◆ **TASK PROMPT**: Your job is to transcribe the material exactly. Keep every line.

◆ **TASK INPUTS**:
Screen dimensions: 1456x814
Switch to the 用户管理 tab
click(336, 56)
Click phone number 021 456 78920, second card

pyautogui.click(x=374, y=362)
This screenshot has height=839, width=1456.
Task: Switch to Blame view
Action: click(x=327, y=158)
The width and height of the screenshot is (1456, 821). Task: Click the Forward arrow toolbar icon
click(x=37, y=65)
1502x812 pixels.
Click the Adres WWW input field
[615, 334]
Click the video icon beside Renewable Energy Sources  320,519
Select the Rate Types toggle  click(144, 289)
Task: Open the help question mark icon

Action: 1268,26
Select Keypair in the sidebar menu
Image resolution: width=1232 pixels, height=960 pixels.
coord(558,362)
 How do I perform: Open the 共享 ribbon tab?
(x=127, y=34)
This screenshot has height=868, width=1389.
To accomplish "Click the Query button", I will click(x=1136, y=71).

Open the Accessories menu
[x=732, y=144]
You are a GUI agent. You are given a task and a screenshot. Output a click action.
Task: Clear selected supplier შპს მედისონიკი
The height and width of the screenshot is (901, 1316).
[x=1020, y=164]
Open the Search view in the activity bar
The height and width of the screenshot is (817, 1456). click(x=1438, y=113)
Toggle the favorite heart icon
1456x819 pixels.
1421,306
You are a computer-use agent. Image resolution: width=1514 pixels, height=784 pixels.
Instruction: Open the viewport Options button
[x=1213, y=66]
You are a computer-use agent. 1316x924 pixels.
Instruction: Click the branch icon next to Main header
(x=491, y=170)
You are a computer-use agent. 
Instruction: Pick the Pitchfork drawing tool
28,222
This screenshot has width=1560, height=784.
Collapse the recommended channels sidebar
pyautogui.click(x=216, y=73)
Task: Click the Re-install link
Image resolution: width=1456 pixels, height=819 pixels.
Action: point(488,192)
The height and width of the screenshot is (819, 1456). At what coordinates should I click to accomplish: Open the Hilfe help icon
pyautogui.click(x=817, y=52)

◆ **REPLY TO THE EXERCISE**:
Screen dimensions: 1456x814
Switch to the 用户管理 tab
click(336, 56)
Click phone number 021 456 78920, second card

pyautogui.click(x=374, y=362)
This screenshot has height=839, width=1456.
Task: Switch to Blame view
Action: click(x=327, y=158)
The width and height of the screenshot is (1456, 821). Task: Click the Forward arrow toolbar icon
click(x=37, y=65)
1502x812 pixels.
Click the Adres WWW input field
[615, 334]
Click the video icon beside Renewable Energy Sources  320,519
Select the Rate Types toggle  click(144, 289)
Task: Open the help question mark icon

Action: 1268,26
Select Keypair in the sidebar menu
Image resolution: width=1232 pixels, height=960 pixels.
coord(558,362)
 How do I perform: Open the 共享 ribbon tab?
(x=127, y=34)
This screenshot has height=868, width=1389.
To accomplish "Click the Query button", I will click(x=1136, y=71).

Open the Accessories menu
[x=732, y=144]
You are a GUI agent. You are given a task and a screenshot. Output a click action.
Task: Clear selected supplier შპს მედისონიკი
The height and width of the screenshot is (901, 1316).
[x=1020, y=164]
Open the Search view in the activity bar
The height and width of the screenshot is (817, 1456). click(x=1438, y=113)
Toggle the favorite heart icon
1456x819 pixels.
1421,306
You are a computer-use agent. Image resolution: width=1514 pixels, height=784 pixels.
Instruction: Open the viewport Options button
[x=1213, y=66]
You are a computer-use agent. 1316x924 pixels.
Instruction: Click the branch icon next to Main header
(x=491, y=170)
You are a computer-use agent. 
Instruction: Pick the Pitchfork drawing tool
28,222
This screenshot has width=1560, height=784.
Collapse the recommended channels sidebar
pyautogui.click(x=216, y=73)
Task: Click the Re-install link
Image resolution: width=1456 pixels, height=819 pixels.
Action: point(488,192)
The height and width of the screenshot is (819, 1456). At what coordinates should I click to accomplish: Open the Hilfe help icon
pyautogui.click(x=817, y=52)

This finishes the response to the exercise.